On the evidence the jury could find that at the request of the authorized agent of Mrs. Burns, the owner, the plaintiff, a boy about thirteen years old, was entering the stall for the purpose of feeding the horse, when the animal kicked him. On the issue *591of the horse’s vicious habit there was testimony of different witnesses that the horse frequently had attempted to kick persons entering the stall; that when being shod it would kick at the horseshoer; that on the street it would kick at passing dogs; and that the left side of its stall was kicked away for a space of two or three feet to the depth of two inches. There was also evidence that it stood upon its hind feet when hitched in the carriage, and that it would kick and prance around and paw the ground while being exercised in the yard. On the issue of the owner’s knowledge of the horse’s vicious habit, there was further testimony that Mrs. Burns told the horseshoer to be careful in entering the stall; and that she told others that the horse was very dangerous, and that they must be very careful and look out for it, as it would kick them at any minute.
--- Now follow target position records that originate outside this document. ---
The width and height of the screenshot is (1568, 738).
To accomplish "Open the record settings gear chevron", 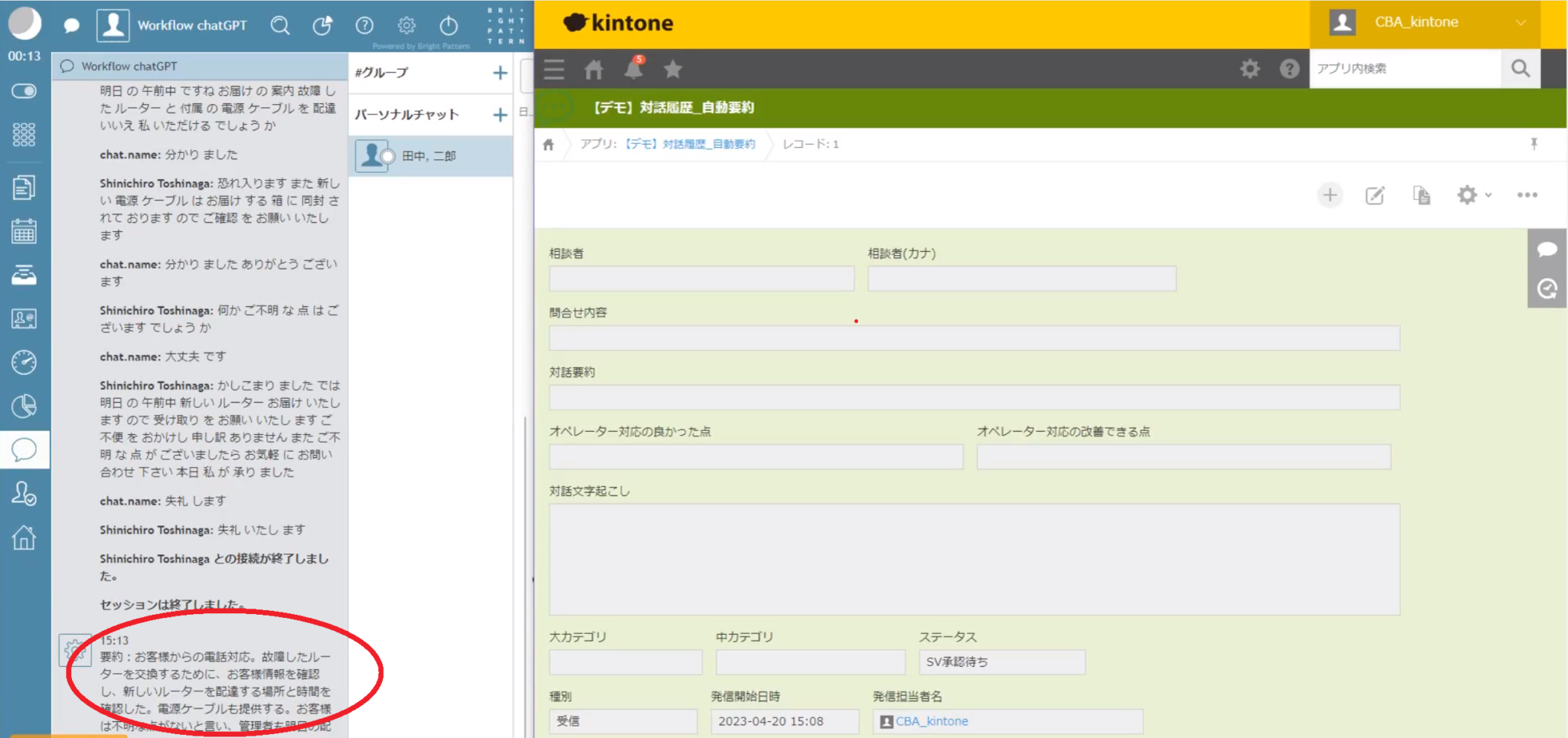I will point(1473,195).
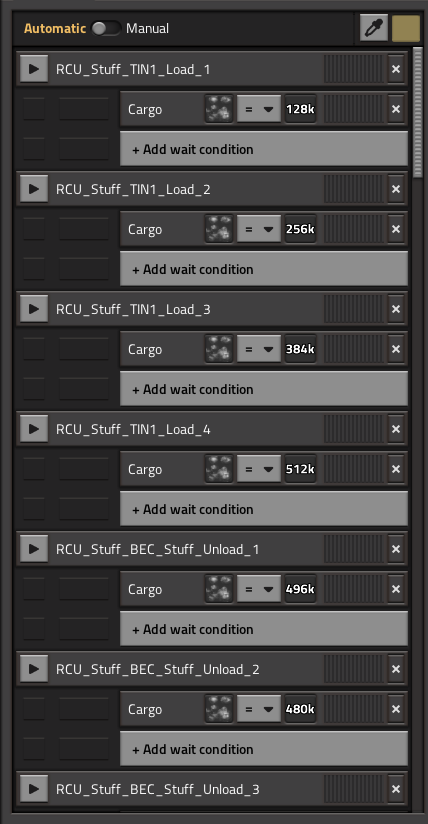
Task: Remove station RCU_Stuff_TIN1_Load_2 with X
Action: pos(396,189)
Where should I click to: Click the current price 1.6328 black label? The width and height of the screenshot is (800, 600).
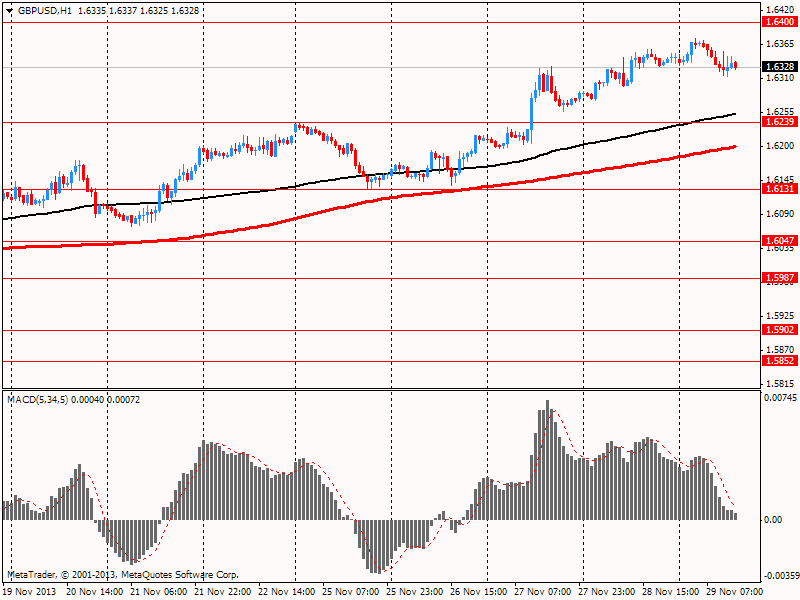780,67
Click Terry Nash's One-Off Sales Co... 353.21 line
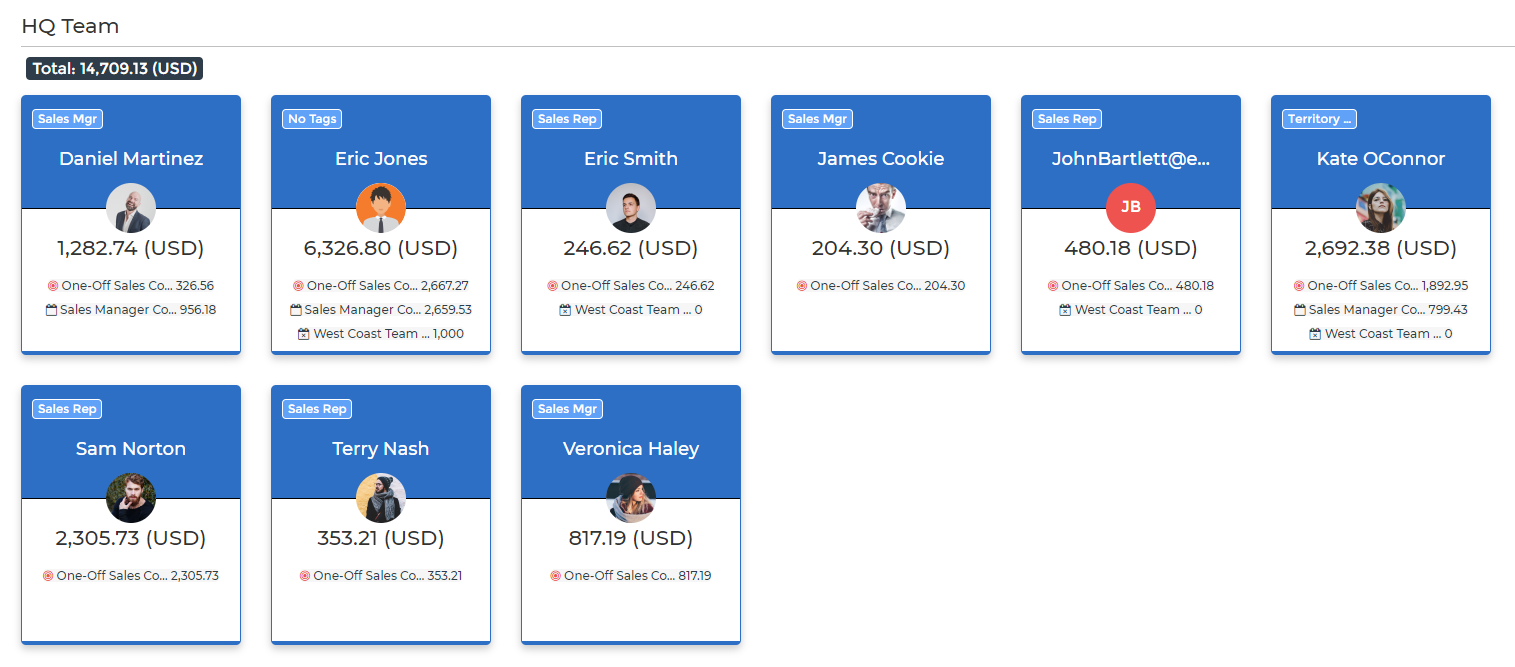1515x667 pixels. [381, 576]
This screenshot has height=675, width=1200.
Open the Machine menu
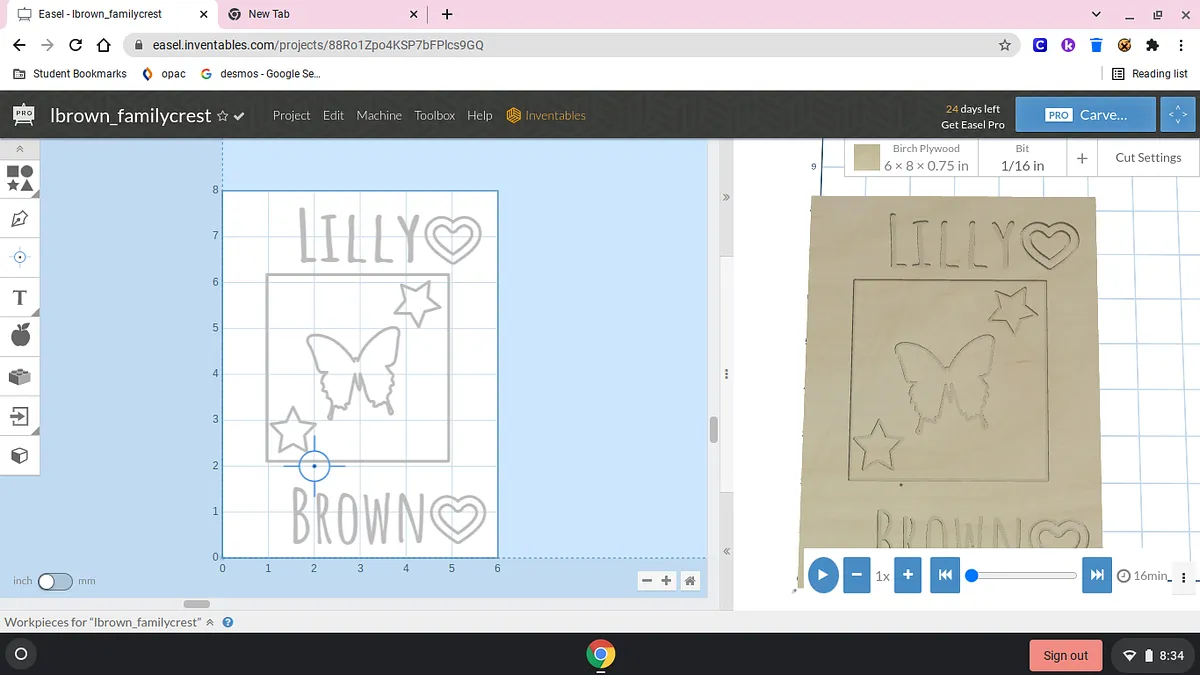click(379, 116)
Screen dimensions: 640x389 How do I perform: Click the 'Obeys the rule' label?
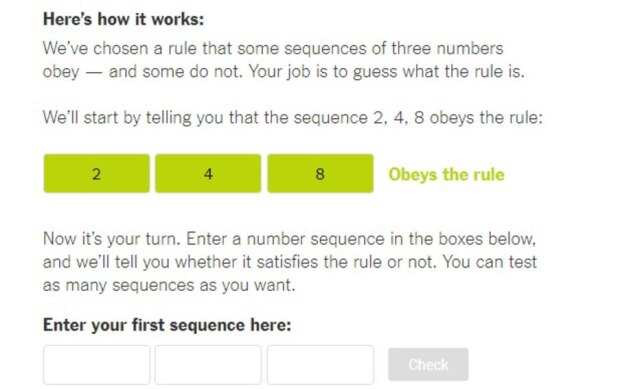pos(447,175)
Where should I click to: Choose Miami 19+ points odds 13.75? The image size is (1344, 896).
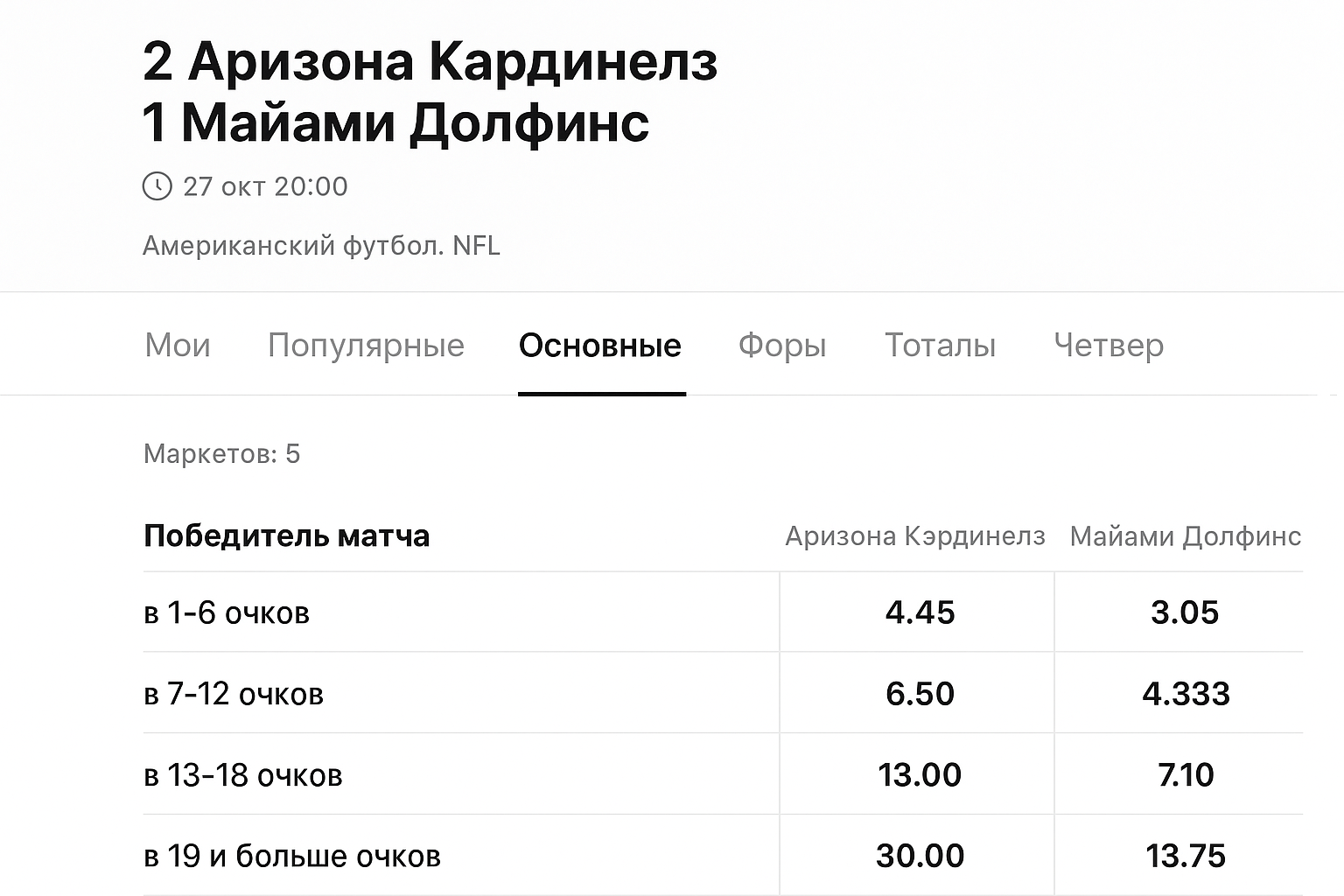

It is true that this testimony was contradicted and that it is inconsistent with the testimony offered in behalf of the defendant; but it was the province of the jury to determine the credibility of the witnesses and to ascertain the truth. We cannot say as matter of law that the verdict was not warranted by the evidence. Palmer v. Coyle, 187 Mass. 136. Scanlon v. Cavanaugh, 210 Mass. 291.
R. M. Bowen, for the defendant.J. J. Foley, for the plaintiff, was not called upon.